Que vivan con toda humildad y mansedumbre, con paciencia, soportándose unos a otros en amor, esforzándose por preservar la unidad del Espíritu en el vínculo de la paz (Ef 4:2–3).
Para mantener esta unidad del Espíritu dentro de la congregación, el apóstol Pablo llama a cada creyente a vestirse de mansedumbre (Col 3:12). Aunque es una palabra difícil de comprender en nuestros tiempos debido a sus múltiples implicaciones y significados según el contexto, nos enseña grandes verdades que debemos aplicar activamente en nuestra vida diaria.
La mansedumbre en nuestra relación con los demás: En primer lugar, la mansedumbre es un fruto del Espíritu Santo (Gá 5:22-23 / Ef 6:1). Los creyentes la necesitamos urgentemente al abordar los pecados o fallas de otros. En este ámbito, la mansedumbre se traduce como suavidad, ternura y delicadeza para tratar a las personas que han caído en alguna falta (Gá 6:1; 1 P 3:15)
Históricamente, este término se usaba para los reyes cuando debían disciplinar o castigar a sus pueblos; se les llamaba a ser mesurados y mansos para evitar rebeliones y mantener la paz (2 S 16:5–14).
Por lo tanto, la mansedumbre nos convoca a ser cuidadosos y delicados con quienes nos rodean, especialmente cuando están equivocados, cuando se debe aplicar disciplina o cuando es necesario corregir (2 Ti 2:25). Esto significa que debemos tratar a nuestros hermanos con mansedumbre en todo momento, despojándonos del orgullo y de los prejuicios. Nos llama a actuar con profunda humildad, considerando al otro como superior a nosotros mismos (Tit 3:2). Esta es la conducta que debe modelarse entre los cristianos, tal como Cristo mismo nos la modeló (Mt 11:29).

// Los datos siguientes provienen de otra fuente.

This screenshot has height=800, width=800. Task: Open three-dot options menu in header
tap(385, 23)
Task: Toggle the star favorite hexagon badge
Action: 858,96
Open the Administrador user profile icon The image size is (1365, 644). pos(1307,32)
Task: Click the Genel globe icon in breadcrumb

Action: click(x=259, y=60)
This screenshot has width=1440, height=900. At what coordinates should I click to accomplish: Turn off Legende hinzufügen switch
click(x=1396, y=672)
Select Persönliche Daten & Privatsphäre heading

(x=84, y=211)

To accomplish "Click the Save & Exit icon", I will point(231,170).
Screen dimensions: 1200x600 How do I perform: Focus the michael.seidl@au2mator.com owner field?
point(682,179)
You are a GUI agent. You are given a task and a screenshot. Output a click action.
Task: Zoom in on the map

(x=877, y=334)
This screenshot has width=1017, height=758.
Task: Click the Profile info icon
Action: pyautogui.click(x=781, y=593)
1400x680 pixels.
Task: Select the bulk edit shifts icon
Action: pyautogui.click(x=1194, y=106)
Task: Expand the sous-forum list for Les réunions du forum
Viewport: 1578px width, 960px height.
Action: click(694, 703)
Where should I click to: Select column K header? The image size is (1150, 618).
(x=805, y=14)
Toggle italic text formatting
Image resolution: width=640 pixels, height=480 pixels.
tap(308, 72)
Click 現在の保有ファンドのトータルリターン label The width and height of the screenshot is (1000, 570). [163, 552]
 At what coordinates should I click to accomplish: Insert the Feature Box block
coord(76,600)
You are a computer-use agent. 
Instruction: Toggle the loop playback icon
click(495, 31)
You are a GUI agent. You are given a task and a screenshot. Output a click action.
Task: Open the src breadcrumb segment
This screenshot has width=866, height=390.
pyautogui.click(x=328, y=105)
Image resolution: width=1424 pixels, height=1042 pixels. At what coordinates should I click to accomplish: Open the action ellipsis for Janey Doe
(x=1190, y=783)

La mansedumbre en nuestra relación con Dios: El segundo aspecto de esta palabra es que, como creyentes, necesitamos la mansedumbre para recibir y soportar el trato de Dios en nuestras vidas (Sof 3:12). Esto implica aprender a sobrellevar las marcas, las consecuencias del pecado y la perfecta justicia de Dios en nosotros (Lc 22:42).
A veces podemos pensar que lo que nos sucede es injusto o que no tiene sentido. Sin embargo, Dios está tratando con un área específica de nuestra vida donde debemos someternos y ser mansos, abriendo el corazón para aprender lo que Él nos está hablando (Mt 11:28–29).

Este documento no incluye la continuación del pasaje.